TRACK RECORD

Forget The Grammys, Here’s Seven Queer Musicians You Should Be Listening To

grammys

Sunday is Grammys time, people.

You’ve seen the nominations and, if you’re anything like me, you’re probably bemused, possibly dismayed, and maybe even a little bit baffled. Like, can “Call Me Maybe” and “We Are Young” really be the best songs of 2012? Does Taylor Swift really deserve another Grammy? And who the hell are Mumford & Sons?

I’m thrilled that Fiona Apple, M83, Gotye and Björk are all up for Best Alternative Music Album—and that Frank Ocean seems poised to take home a shitload of trophies—but I can’t help but feel, that once again, that there are many artists who deserve recognition that they’ll probably never get from the Academy.

Click through for my line-up of queer acts that the Grammy judges probably never heard of.

 

Patrick Wolf

Despite all my best efforts, Patrick Wolf is still criminally underappreciated in the U.S. It’s hard to imagine how Katy Perry has been nominated for seven Grammys when this innovative British artist goes unsung. Wolf’s latest double album, Sundark and Riverlight, finds the out singer-songwriter-multi-instrumentalist revisiting his back catalog in celebration of a decade recording music.(Not bad for a 29-year-old.)

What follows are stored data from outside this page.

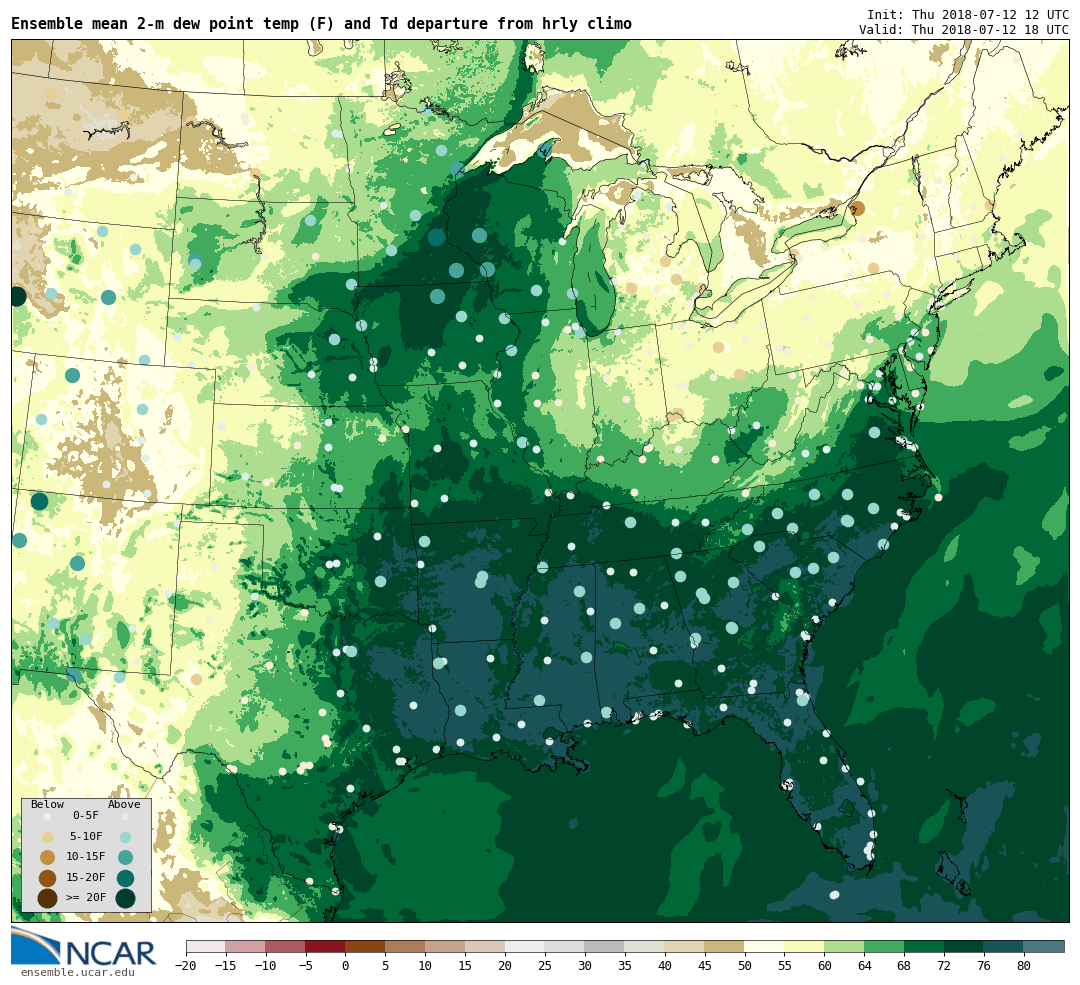The width and height of the screenshot is (1080, 985).
Task: Click the orange-brown station dot north of Lake Ontario
Action: click(x=858, y=208)
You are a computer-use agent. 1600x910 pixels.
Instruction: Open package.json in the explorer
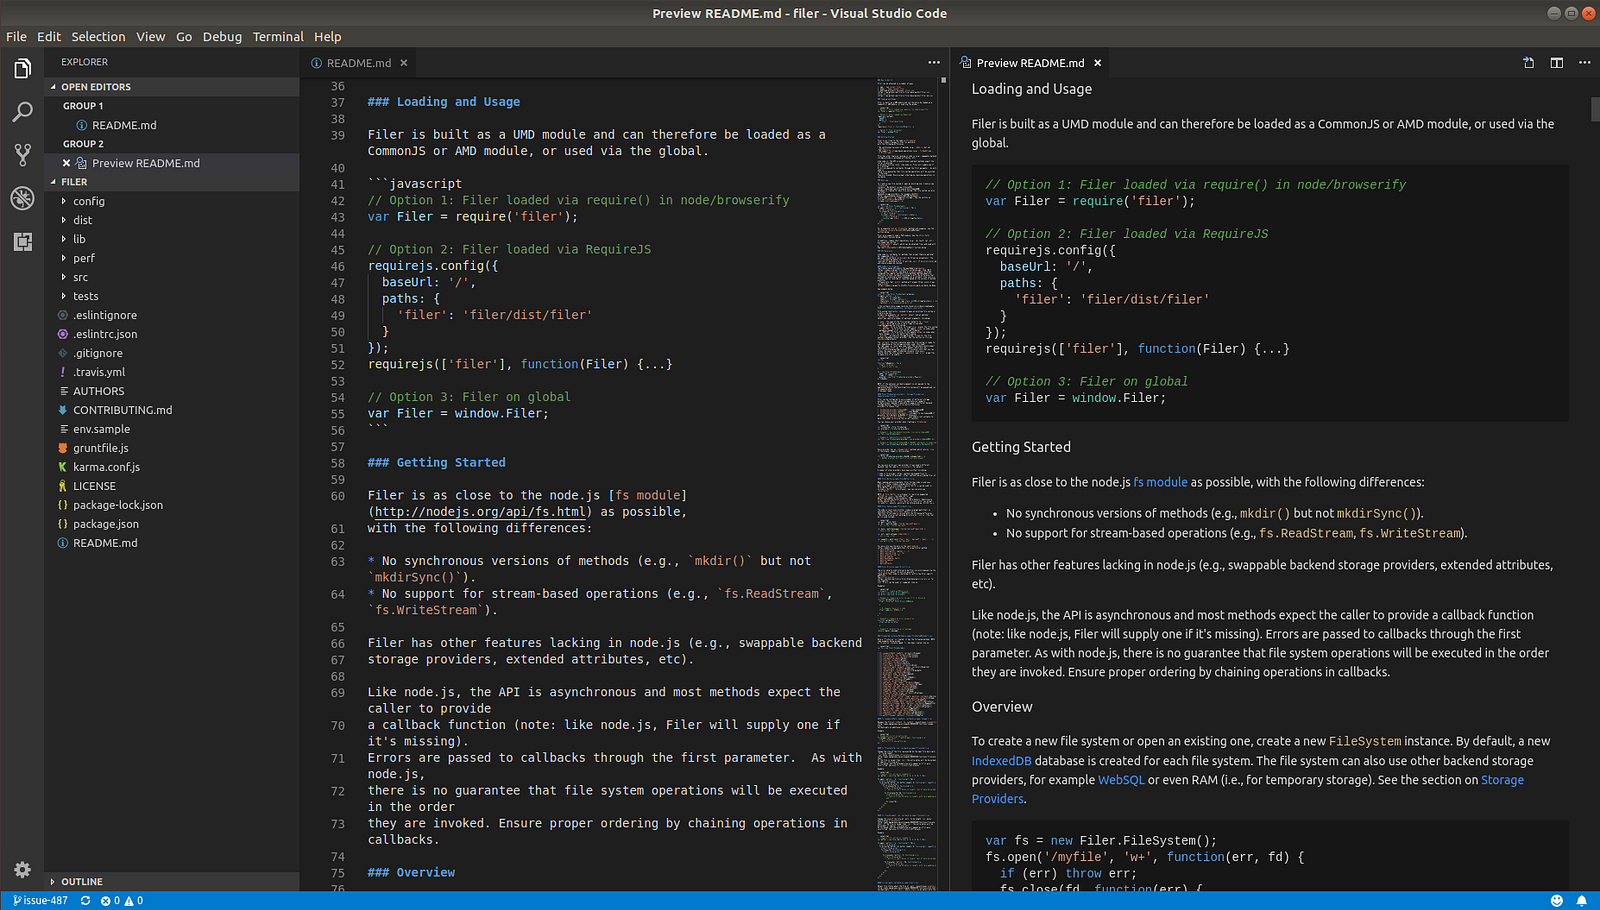click(x=105, y=524)
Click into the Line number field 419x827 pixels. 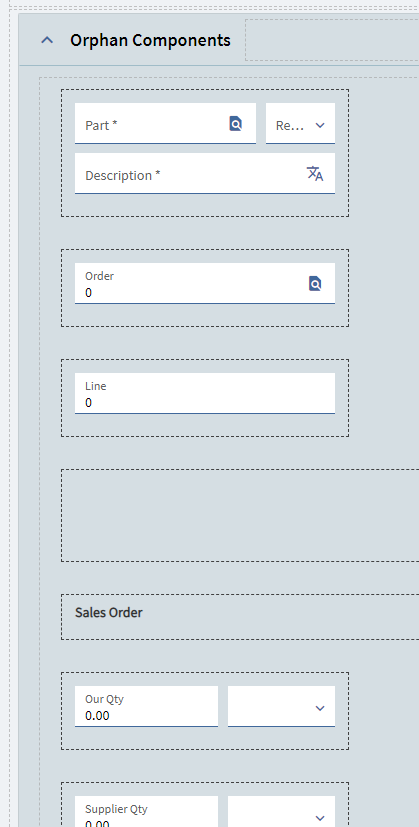coord(205,393)
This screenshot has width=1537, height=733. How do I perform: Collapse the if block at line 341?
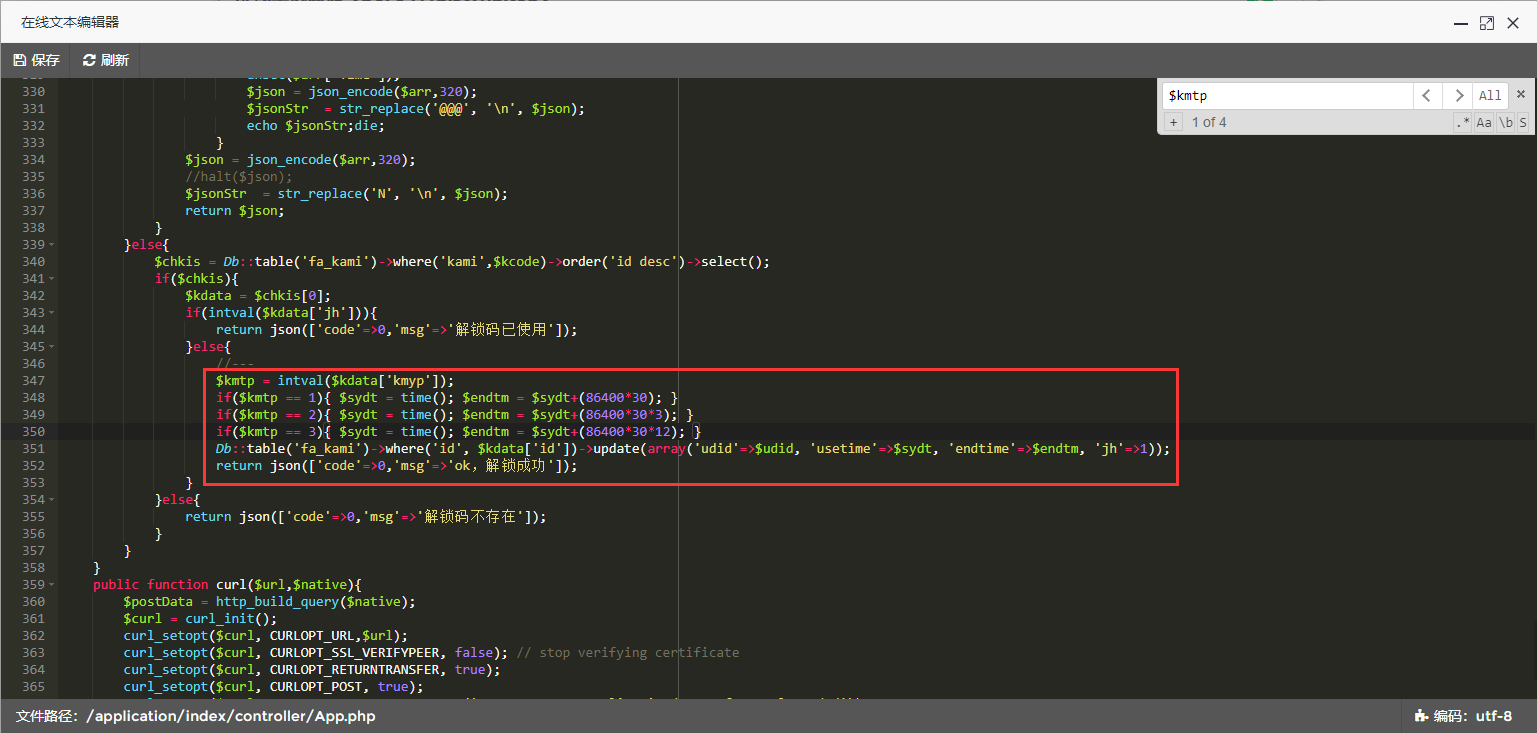[51, 279]
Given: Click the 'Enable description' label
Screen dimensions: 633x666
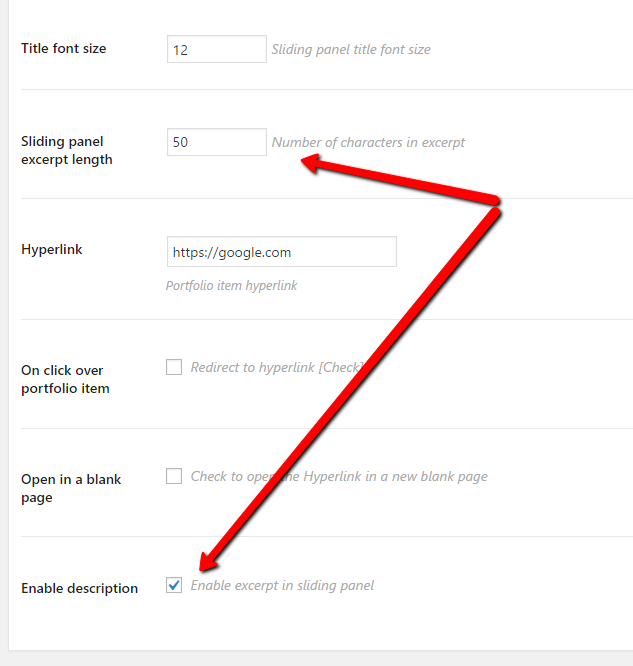Looking at the screenshot, I should click(x=79, y=588).
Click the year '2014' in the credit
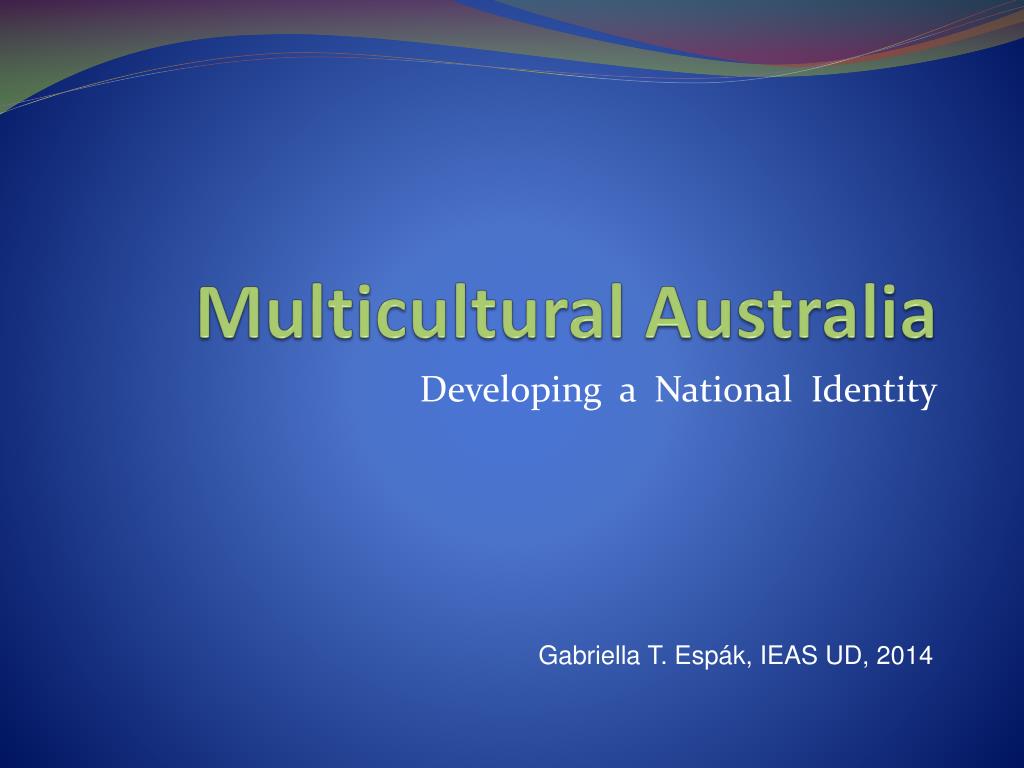The image size is (1024, 768). (904, 657)
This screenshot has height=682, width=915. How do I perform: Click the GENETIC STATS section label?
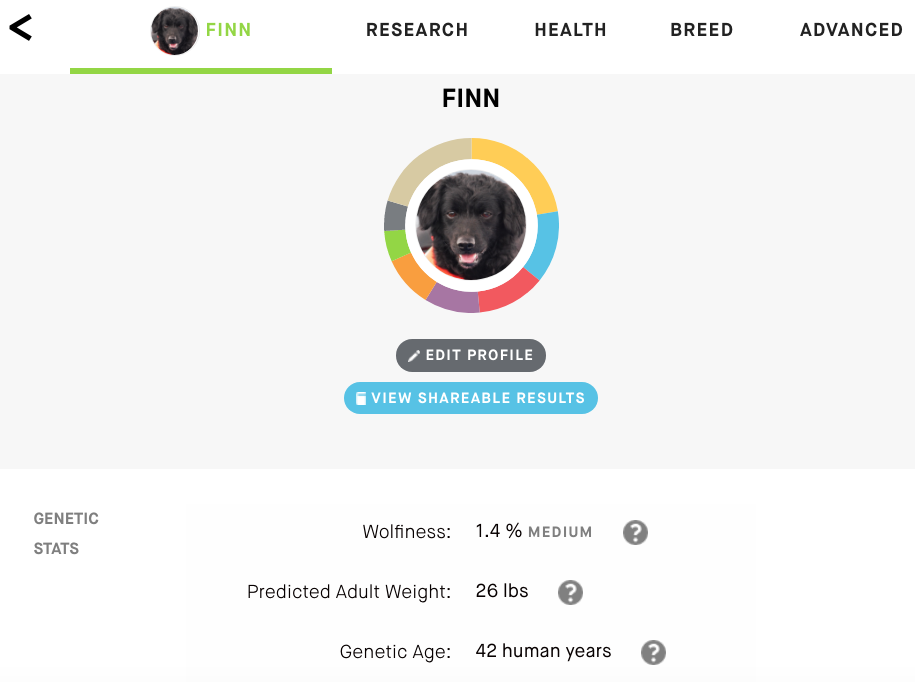(x=65, y=533)
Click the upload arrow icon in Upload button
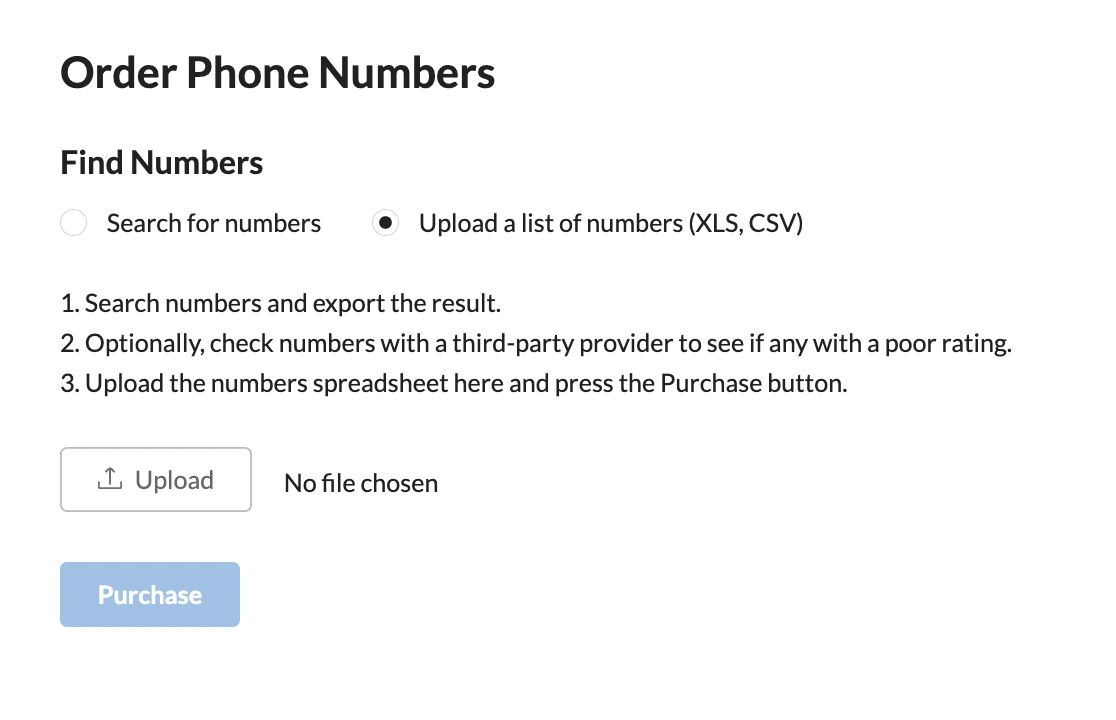The image size is (1116, 720). point(110,479)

The acoustic reinterpretations of songs like “Overture” do more than rehash the past, they reinvent it—allowing the songs to grow, like Wolf himself, into newer, more mature versions of themselves.

 

Gay rappers are certainly having their moment, and while it may be too early to throw trophies their way, these pioneering artists definitely deserve recognition for busting through hip hop’s glass closet. Zebra Katz  (above) leads the pack—in my book at least—with his simmering, insidiously infectious “Ima Read,” featuring Njena Redd Foxx. The track heralds a new brand of dark, lo-fi hip hop. Meanwhile, you couldn’t read a music blog this year without encountering Le1f or Mykki Blanco (below).

Le1f, “Wut”

 

Mykki Blanco, “Wavvy”

 

Trust

Another should-be Best Album contender, TRST, is the debut release from Toronto’s Trust. Vocalist Robert Alfons and dyke drummer Maya Postepski are giving dance music a dark twist with murky tracks like “Shoom” and “Bulbform,” and glossier productions like “Sulk” and the frenetic “Dressed for Space.” It’s an album of hypnotic soundscapes, with Alfons’ voice like a needle that just barely pierces the glitter and gloom.

 

Justin Vivian Bond

On Bond’s crowd-funded album, Silver Wells, the world-class cabaret singer sets aside the blistering wit for a more intimate and sincere set of songs. Bond tackles Kate Bush, Leonard Cohen, Joni Mitchell and Tracy Chapman—plus the original track “Stars”—on this inspired release.

Macklemore and Ryan Lewis

Okay, technically Macklemore and Ryan Lewis aren’t gay, but “Same Love,” their single-with-a-message, has become a marriage-equality anthem and they’ve embraced—and been embraced by—the queer community like few acts before. “Thrift Shop” might be the track that’s burning up the charts, but these two straight guys deserve major props for going out on a limb with a sweet, socially conscious song.